Prof. Mary Beth Kilkelly | COMD3504_OL01 | Summer 2025 | Asynchronous

Stereotypes in Advertising: Breaking Down Domtar’s Ad – ES

Eugene Song

Prof. Mary Beth Kilkelly

COMD 3504, Summer 2025

June 16, 2025

Stereotypes in Advertising: Breaking Down Domtar’s Ad

I came across this old Domtar ad the other day. At first, it just looks simple and positive, an Asian kid smiling and holding up a test paper with an A+ on it. The background is a classroom chalkboard, and everything feels pretty clean and straightforward. It seems like the ad is just about school success and maybe promoting the idea that paper helps with learning.

But the more I looked at it, the more I started to question what’s really being shown. Why this specific image? Why this kid? The combination of the A+, the kid’s confident expression, and the fact that he’s Asian gives off a subtle message. It starts to feel like the ad is reinforcing a stereotype: that Asian kids are naturally good at school, especially in subjects like math or science.

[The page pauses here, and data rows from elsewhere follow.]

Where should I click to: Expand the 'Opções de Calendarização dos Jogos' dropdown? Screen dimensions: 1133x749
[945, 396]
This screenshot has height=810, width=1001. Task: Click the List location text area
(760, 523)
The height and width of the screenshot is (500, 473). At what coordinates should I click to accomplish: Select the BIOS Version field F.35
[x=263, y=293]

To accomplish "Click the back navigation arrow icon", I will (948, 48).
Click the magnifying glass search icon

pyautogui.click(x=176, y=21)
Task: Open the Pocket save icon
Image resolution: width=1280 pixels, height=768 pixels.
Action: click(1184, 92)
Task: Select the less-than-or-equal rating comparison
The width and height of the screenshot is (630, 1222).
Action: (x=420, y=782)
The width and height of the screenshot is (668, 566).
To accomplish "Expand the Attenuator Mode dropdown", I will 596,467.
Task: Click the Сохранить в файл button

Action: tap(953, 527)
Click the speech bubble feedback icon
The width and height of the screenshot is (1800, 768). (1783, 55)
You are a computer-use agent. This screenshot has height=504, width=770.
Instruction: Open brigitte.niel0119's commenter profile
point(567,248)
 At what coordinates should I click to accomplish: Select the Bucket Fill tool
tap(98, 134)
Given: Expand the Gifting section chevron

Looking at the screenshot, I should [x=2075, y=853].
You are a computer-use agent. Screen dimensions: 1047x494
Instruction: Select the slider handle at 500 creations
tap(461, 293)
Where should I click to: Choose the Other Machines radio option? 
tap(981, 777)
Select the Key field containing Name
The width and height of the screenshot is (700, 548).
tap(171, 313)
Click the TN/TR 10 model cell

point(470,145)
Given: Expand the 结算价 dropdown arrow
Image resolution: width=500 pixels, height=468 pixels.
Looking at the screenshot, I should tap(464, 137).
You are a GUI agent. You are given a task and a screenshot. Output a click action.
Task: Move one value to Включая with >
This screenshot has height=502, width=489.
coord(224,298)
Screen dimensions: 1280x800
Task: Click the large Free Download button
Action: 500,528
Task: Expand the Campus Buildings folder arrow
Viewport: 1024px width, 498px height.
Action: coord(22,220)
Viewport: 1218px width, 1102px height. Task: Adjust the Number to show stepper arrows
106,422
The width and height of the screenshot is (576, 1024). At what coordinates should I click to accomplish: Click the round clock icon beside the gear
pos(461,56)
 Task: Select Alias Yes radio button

According to Roland Barthes’ semiotic theory, images send messages in layers. There’s the literal meaning (denotation), and then the deeper, cultural meaning (connotation).

Non-coded iconic message: A student with a great grade, looking proud. No special knowledge is needed to interpret this.

Coded iconic message: The child is Asian. That’s not just a coincidence—it reinforces the “model minority” stereotype that Asian students are always successful, disciplined, and high-achieving.

This isn’t just about one ad. Dana Berry (2021) points out that Asian Americans are often shown in advertisements as academic overachievers. This isn’t a neutral pattern; it can create pressure and unrealistic expectations.

Some people might say, “But it’s a positive stereotype.” Still, it’s a stereotype. Sociologists Espenshade and Radford (2009) found that Asian students often need significantly higher SAT scores than their peers to get into elite colleges.

In 2025, a student named Stanley Zhong had a 4.42 GPA, a 1590 SAT score, and even a job offer from Google, yet he was rejected by 16 top colleges. His family believes racial bias played a role (New York Post, 2025). Many Asian families value education and set high expectations, but when that hard work is reduced to a racial trait, it creates a harmful narrative. It makes individuals feel like they are only being seen through a stereotype.

Following theories from Barthes, Saussure, and Peirce:

  • The signifier is the image (the child, the A+ paper).
  • The signified is the cultural idea that Asian students are naturally high achievers.
  • It functions as an icon (realistic photo), an index (the A+ indicates success), and a symbol (connecting school success to the product).

This ad example contributes to the idea that these stereotypes are normal or even expected. According to Stuart Hall’s theory of encoding/decoding, people might interpret this ad in different ways—some might see it as a positive message about education, others might feel uncomfortable with how it flattens a diverse group into one narrow role.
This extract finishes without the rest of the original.